HONGKONG – Im Jahr 1944 behauptete Friedrich A. Hayek, dass die spontane Ordnung der Märkte der vermeintlich dynamikhemmenden totalitären Ordnung kommunistischer oder faschistischer Regime von Natur aus überlegen sei. Die folgenden Jahrzehnte, in denen freie Marktwirtschaften florierten und die zentrale Planwirtschaft der Sowjetunion implodierte, schienen ihm Recht zu geben. Dann kam China.
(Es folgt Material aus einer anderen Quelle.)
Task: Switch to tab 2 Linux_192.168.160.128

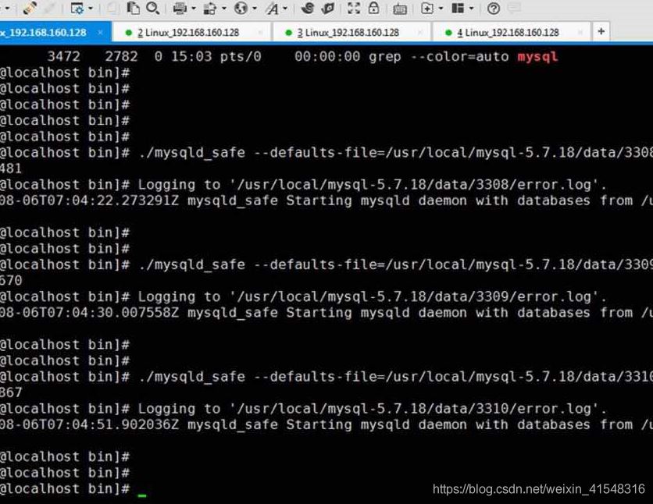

Die Eckdaten des phänomenalen wirtschaftlichen Aufstiegs Chinas sind bekannt: drei Jahrzehnte zweistelliges BIP-Wachstum; rund 700 Millionen Menschen, die aus der Armut geführt wurden; ein Infrastrukturboom; die Entstehung innovativer Tech-Giganten und ein umfassender Plan für weiteres (nachhaltiges) Wachstum und Entwicklung.

Chinas Erfolg hat die Überzeugung untergraben, dass freie Märkte die beste Entwicklungsstrategie für alle darstellen, und zwar so sehr, dass sogar der Internationale Währungsfonds – lange Zeit ein führender Verfechter der Ideologie der freien Marktwirtschaft – seine eigene Orthodoxie überdacht hat. Doch eine zentrale Planung nach chinesischer Art stößt im Westen immer noch auf Verachtung, wo sie von Beobachtern für ihre angebliche Undurchsichtigkeit und ihren repressiven Charakter herabgewürdigt wird.